A digitalização e o ecommerce são dois dos factores que têm conduzido a uma mudança de paradigma e a uma consequente transformação da operação postal. Nos últimos 12 anos, os CTT registaram um decréscimo de 43% no envio de cartas, com a entrega de menos 563 milhões, enquanto o volume das encomendas disparou com um aumento substancial de 98%, representando mais 8 milhões de pacotes postais.
Em simultâneo, verificou-se um forte desenvolvimento das infraestruturas rodoviárias, o que permitiu a exploração de soluções mais otimizadas na definição das rotas operacionais. Paralelamente a esta evolução, o modelo produtivo dos CTT tem sofrido várias transformações, tendo como principal driver de atuação o aumento da eficiência operacional.
Perante este cenário e condições favoráveis, os CTT procederam à implementação do projeto NARPEL – Nova Arquitetura da Rede de Produção e Logística, que teve como principal objetivo a construção de uma nova rede de operações, com um novo e otimizado modelo de produção e logística, alteração de localização de nós, desenho de novas rotas e circuitos e transferência de atividade entre os nós da rede.

**Material de origem**
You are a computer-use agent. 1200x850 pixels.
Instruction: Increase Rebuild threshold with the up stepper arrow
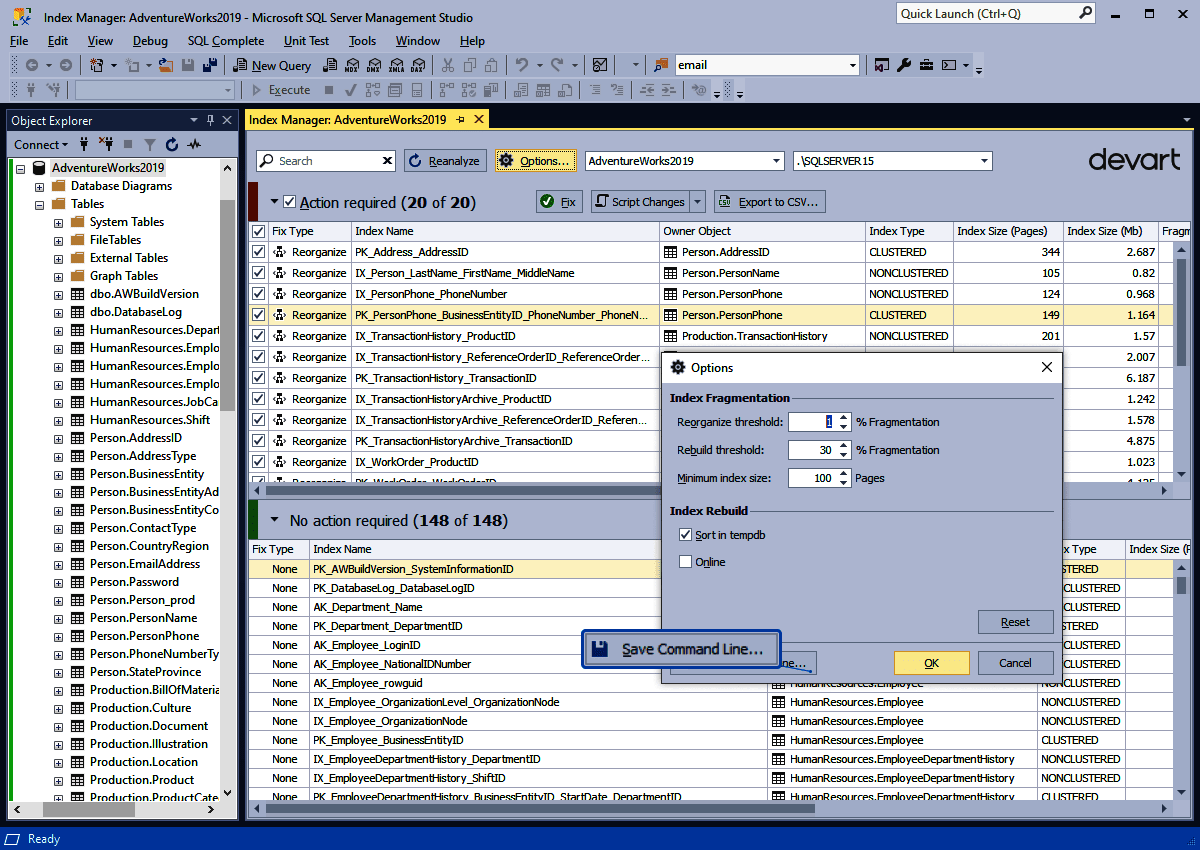pos(845,445)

**Enunciado da tarefa**
Transcreva palavra por palavra o trecho do texto sobre a operação postal dos CTT que começa nas palavras "A digitalização e" e termina logo após "da eficiência operacional.".

**Resolução do exercício**
A digitalização e o ecommerce são dois dos factores que têm conduzido a uma mudança de paradigma e a uma consequente transformação da operação postal. Nos últimos 12 anos, os CTT registaram um decréscimo de 43% no envio de cartas, com a entrega de menos 563 milhões, enquanto o volume das encomendas disparou com um aumento substancial de 98%, representando mais 8 milhões de pacotes postais.
Em simultâneo, verificou-se um forte desenvolvimento das infraestruturas rodoviárias, o que permitiu a exploração de soluções mais otimizadas na definição das rotas operacionais. Paralelamente a esta evolução, o modelo produtivo dos CTT tem sofrido várias transformações, tendo como principal driver de atuação o aumento da eficiência operacional.